Истерически всхлипывая, молодая женщина позволила матери одеть себя и посадить в автомобиль.
– Подожди маму, дорогая. Ей нужно кое-что уладить. Рэндолф, последите за ней несколько минут, хорошо? Необходимо поговорить с этим… созданием за стойкой.
Изобразив на лице безмятежную улыбку, Леверн устремилась в контору.
– Все в порядке? – язвительно осведомилась женщина.
– Да, вполне благополучно, благодаря вам. Ничего не произошло, слава Господу! Они все еще пили какое-то ужасное вино, которое принес этот парень, чтобы задурманить ей голову и заставить ослабить сопротивление! Хорошо, что вовремя подошла! Но считаю, что вас нужно вознаградить по-настоящему. Я знаю, вы сделали это по доброте сердечной, желая защитить невинную молодую девушку ничего за это не ожидая, и понимаю, что никому не расскажете об этом, не так ли? – спросила Леверн, извлекая из сумки еще три пятидесятидолларовых банкноты.
Женщина, изумленная тем, что получит еще столько денег, покачала головой и протянула руку.
– Нет, мэм, – клянусь, честное слово! Можете на меня положиться!
Леверн с застывшей жесткой улыбкой вручила ей деньги.
– Прекрасно, потому что, если это обнаружится, я буду знать, кто проболтался, и сделаю все, чтобы полиция нравов узнала про это место и закрыла его навсегда.
Ошеломленная злобной угрозой, женщина безмолвно наблюдала, как Леверн, высокомерно подняв голову, выплыла из комнаты.
– Господи, ну и стерва, – пробормотала толстуха, оставшись одна.

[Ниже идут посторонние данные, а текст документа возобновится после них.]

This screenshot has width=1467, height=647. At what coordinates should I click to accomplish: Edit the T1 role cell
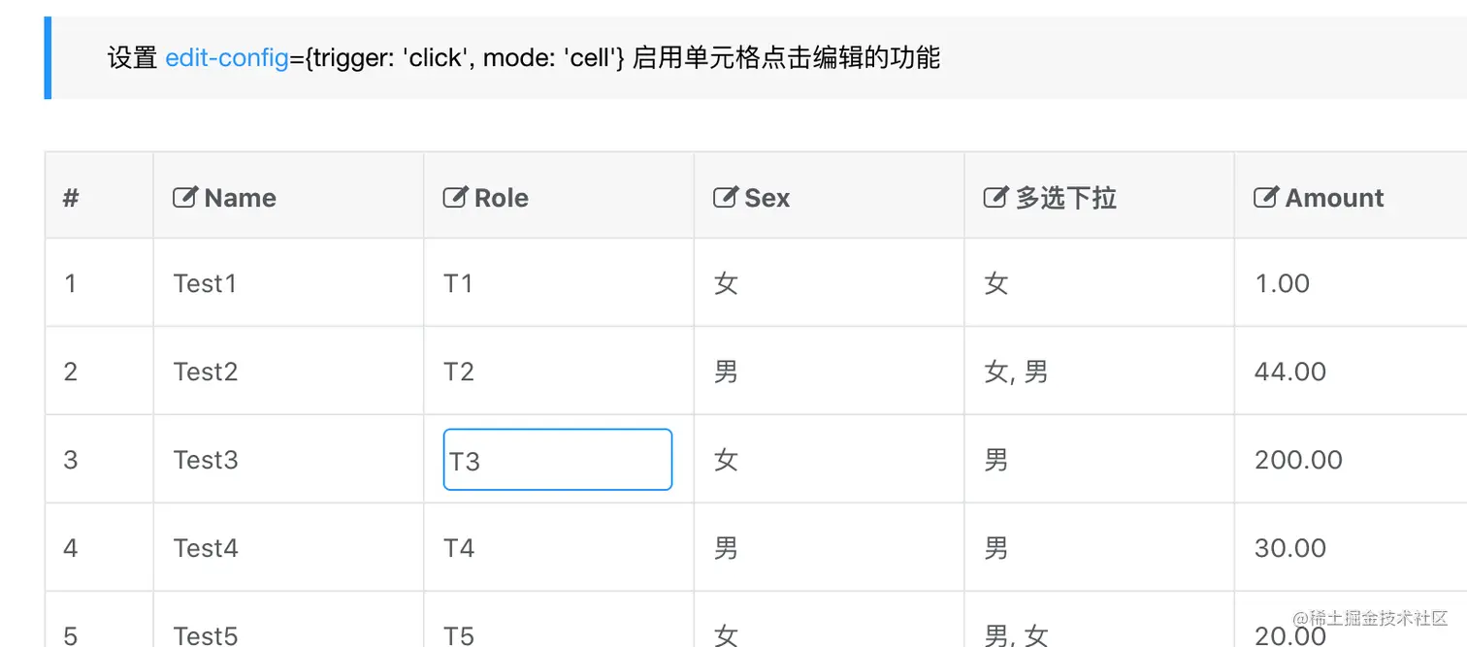458,283
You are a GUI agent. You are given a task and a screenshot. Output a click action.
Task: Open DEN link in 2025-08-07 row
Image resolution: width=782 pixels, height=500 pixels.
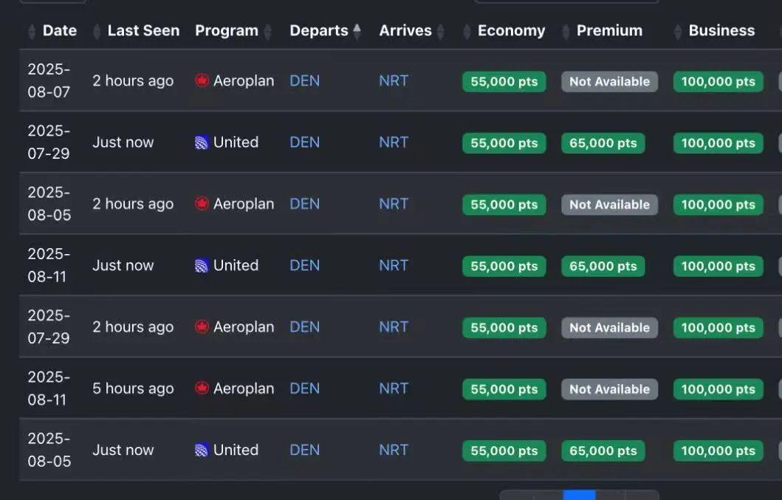305,81
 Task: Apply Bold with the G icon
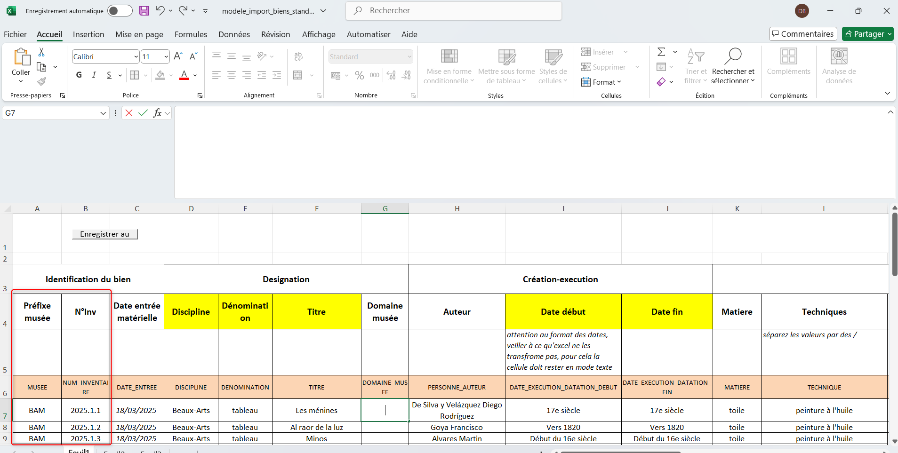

Позже, когда Банни уже лежала в глубокой мраморной ванне, наполненной душистой мыльной водой, Леверн заварила особый чай для дочери и, высыпав в чашку два порошка со снотворным, положила несколько ложек сахара, чтобы отбить вкус. Банни любила сладкий чай, и, кроме того, сейчас не время беспокоиться о лишних калориях.